▶ [Your instructions] Print the lines that run from the line with "Правила использования (97, 2533)" to the line with "Starbuzz (41, 542)", keeping both end lines, exactly as they appear in the entries below, and nothing else.

*** Given data ***

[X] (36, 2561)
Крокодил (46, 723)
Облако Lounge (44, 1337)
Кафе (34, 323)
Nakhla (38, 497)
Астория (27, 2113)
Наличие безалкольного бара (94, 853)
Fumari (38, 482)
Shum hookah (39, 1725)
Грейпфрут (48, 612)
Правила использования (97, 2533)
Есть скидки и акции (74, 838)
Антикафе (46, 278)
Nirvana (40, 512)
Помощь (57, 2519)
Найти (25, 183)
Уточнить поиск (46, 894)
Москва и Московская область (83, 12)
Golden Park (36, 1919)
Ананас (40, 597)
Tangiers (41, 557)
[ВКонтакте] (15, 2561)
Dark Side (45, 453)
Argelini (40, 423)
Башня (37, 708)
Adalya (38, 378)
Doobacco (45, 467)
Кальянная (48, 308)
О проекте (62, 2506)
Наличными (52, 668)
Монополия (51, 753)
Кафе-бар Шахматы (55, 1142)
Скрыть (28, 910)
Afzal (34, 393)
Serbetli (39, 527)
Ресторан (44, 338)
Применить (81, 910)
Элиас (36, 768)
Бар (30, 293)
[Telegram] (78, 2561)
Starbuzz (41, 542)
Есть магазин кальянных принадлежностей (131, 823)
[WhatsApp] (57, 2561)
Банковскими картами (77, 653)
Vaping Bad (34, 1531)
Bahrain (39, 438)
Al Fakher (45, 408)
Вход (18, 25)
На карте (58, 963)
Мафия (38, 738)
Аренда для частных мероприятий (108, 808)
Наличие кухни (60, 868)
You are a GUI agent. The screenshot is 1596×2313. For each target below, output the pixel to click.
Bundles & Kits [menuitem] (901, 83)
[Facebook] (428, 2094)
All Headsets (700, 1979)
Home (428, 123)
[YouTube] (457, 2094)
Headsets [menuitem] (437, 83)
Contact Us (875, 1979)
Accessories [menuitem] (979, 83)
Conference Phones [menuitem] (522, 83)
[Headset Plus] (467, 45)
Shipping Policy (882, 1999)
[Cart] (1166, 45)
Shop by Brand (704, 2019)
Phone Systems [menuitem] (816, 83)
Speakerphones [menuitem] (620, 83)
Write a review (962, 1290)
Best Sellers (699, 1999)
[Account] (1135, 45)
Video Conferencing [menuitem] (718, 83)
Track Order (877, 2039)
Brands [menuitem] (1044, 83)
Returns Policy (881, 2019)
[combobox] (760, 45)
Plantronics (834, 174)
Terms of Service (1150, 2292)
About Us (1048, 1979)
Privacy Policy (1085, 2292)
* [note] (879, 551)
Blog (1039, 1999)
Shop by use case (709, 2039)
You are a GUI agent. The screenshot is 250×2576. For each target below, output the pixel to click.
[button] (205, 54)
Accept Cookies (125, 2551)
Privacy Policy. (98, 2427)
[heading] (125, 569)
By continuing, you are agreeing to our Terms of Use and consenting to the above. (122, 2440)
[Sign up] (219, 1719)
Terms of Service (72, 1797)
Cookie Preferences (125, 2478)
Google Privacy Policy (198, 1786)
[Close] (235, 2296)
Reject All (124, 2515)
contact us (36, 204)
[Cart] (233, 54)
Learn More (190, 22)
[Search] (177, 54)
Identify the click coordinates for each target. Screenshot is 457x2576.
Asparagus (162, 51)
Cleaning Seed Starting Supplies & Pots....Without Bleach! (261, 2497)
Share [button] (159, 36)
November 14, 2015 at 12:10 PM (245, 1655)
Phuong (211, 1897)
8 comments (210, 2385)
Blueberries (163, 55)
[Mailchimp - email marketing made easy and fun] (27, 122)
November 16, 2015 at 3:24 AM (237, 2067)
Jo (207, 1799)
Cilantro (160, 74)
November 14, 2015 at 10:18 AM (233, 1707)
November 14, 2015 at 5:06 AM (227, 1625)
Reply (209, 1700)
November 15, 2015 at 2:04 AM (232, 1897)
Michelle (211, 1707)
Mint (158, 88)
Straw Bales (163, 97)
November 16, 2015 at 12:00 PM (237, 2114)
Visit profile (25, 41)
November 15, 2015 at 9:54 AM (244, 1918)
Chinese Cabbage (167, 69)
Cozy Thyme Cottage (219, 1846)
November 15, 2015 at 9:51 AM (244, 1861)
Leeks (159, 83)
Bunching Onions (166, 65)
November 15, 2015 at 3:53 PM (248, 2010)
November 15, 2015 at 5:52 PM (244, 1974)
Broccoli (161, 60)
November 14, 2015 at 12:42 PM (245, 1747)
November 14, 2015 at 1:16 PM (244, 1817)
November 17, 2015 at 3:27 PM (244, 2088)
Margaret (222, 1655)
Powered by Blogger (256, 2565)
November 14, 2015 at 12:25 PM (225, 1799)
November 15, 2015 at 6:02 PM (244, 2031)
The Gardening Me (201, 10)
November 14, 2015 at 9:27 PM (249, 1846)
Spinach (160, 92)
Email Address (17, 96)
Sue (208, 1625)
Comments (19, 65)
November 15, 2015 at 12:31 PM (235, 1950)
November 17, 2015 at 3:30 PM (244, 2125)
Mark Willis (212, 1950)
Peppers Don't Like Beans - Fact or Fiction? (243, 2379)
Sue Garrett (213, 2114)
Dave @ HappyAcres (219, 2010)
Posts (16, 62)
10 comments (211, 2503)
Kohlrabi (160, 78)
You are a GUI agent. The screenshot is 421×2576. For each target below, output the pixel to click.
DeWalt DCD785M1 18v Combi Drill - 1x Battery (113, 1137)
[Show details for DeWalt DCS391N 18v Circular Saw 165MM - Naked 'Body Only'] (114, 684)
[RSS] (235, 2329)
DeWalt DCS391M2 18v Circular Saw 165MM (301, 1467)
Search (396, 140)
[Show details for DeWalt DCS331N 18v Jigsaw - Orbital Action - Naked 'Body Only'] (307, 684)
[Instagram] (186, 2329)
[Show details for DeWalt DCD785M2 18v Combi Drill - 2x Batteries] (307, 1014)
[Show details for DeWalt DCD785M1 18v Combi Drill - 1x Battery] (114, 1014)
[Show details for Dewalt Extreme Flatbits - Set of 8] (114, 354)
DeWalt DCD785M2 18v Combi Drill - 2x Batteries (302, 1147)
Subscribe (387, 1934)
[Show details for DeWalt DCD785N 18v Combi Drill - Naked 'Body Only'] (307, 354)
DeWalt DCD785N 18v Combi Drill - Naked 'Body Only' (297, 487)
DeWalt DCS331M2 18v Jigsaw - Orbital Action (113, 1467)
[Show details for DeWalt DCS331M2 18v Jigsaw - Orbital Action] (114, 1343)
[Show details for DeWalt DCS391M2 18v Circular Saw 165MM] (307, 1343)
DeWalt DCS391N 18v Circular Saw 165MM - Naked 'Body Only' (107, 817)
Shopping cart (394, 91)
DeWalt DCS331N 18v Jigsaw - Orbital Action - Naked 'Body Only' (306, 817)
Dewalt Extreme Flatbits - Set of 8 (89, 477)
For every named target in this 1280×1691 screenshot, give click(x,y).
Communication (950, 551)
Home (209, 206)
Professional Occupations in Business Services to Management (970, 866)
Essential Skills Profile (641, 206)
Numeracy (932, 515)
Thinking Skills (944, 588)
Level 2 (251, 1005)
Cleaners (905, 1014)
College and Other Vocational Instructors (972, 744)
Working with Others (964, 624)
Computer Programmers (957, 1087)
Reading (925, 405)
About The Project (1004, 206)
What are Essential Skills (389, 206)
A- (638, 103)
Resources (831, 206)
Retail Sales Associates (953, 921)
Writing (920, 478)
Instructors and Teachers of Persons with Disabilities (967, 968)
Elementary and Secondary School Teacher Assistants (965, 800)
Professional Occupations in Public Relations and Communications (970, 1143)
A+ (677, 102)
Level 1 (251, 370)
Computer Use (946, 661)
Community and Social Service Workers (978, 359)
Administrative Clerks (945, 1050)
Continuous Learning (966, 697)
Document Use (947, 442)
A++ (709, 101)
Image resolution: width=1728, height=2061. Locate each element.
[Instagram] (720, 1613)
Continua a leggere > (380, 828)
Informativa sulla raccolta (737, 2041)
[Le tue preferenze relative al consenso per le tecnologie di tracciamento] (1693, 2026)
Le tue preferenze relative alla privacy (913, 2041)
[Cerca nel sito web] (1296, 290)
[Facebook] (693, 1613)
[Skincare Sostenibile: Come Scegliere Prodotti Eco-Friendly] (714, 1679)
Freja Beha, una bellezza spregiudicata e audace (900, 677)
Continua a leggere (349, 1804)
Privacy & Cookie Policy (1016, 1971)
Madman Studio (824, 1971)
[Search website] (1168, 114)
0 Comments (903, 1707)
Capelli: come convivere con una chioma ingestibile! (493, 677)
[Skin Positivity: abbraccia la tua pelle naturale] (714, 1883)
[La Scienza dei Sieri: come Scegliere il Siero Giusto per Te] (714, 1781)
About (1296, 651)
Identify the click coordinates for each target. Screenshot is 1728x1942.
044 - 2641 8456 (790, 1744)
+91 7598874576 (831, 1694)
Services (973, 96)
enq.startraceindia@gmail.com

*** End of Given data ***

▶ [Answer to this exercise]
Правила использования (97, 2533)
Есть скидки и акции (74, 838)
Антикафе (46, 278)
Nirvana (40, 512)
Помощь (57, 2519)
Найти (25, 183)
Уточнить поиск (46, 894)
Москва и Московская область (83, 12)
Golden Park (36, 1919)
Ананас (40, 597)
Tangiers (41, 557)
[ВКонтакте] (15, 2561)
Dark Side (45, 453)
Argelini (40, 423)
Башня (37, 708)
Adalya (38, 378)
Doobacco (45, 467)
Кальянная (48, 308)
О проекте (62, 2506)
Наличными (52, 668)
Монополия (51, 753)
Кафе-бар Шахматы (55, 1142)
Скрыть (28, 910)
Afzal (34, 393)
Serbetli (39, 527)
Ресторан (44, 338)
Применить (81, 910)
Элиас (36, 768)
Бар (30, 293)
[Telegram] (78, 2561)
Starbuzz (41, 542)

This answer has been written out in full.